I noticed another, older product from this same brand used the same blend, but at 500 mg. I pointed out to the rep that if the blend was doing something at 500 mg, what could it possibly do at 50? And with nine ingredients at 50 mg, some of those ingredients must be present in only trace amounts.
He had no answer to this question.
It is this kind of issue that caused some of the speakers at the International Conference on the Science of Botanicals (which wrapped up April 11 in Oxford, MS) to disparage this practice. Proprietary blends were referred to on more than one occasion as the “bane of the industry.”
Blends that hide pixie dusting undermine trust
Certainly the Oxford event is focused on science, not on marketing. It has to be taken as a given that products offered by brands that go out of business, or products that are too expensive to make and thus fail to gain traction in the market, don’t help anyone regardless of how carefully and ethically they might be made.

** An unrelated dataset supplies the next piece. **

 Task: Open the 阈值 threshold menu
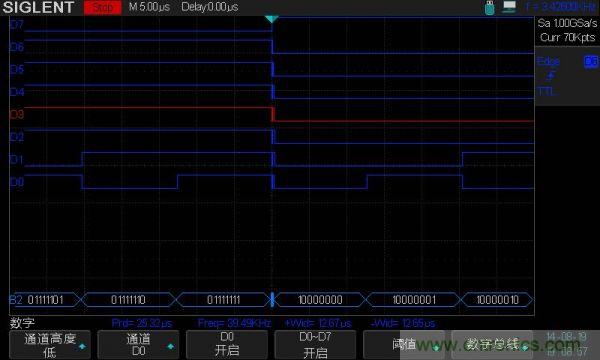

But by the same token, using proprietary blends as a way to hide pixie dusting, or as a way to plump up a product that has really very little science behind it, must be seen long term as a threat to the industry.
Drugs, after all, cannot include stray ingredients just for the hell of it. They have to be made to a strict formulation, the one that was approved by FDA. But supplements can include ingredients that do nothing, and that everybody in the know knows do nothing. Is this kind of open secret good for the industry long term?
There was a car model I remember from when I was a kid. An Oldsmobile Vista Cruiser, a station wagon that had a raised roof over the second and third row of seats with little windows along the side of the roof that faced upward. Everyone knew that these little windows did nothing (unless you were a birdwatcher, maybe?), and were included for mere style.
How would consumers like it if they knew that some of the ingredients in the products they trust were in the same category? Things included just for show by formulators who assume the consumers are too ignorant to know the difference?
FDA has rules about labels, which brands must adhere to upon their peril. But a proprietary blend can be labeled in full accord with these regulations yet still deceive consumers, in effect. I don’t have a clean answer for how this kind of proprietary pixie dusting can be averted. If retailers and/or trade associations had some firm guidelines to the effect that only efficacious dosages should be used in products, it could be a start.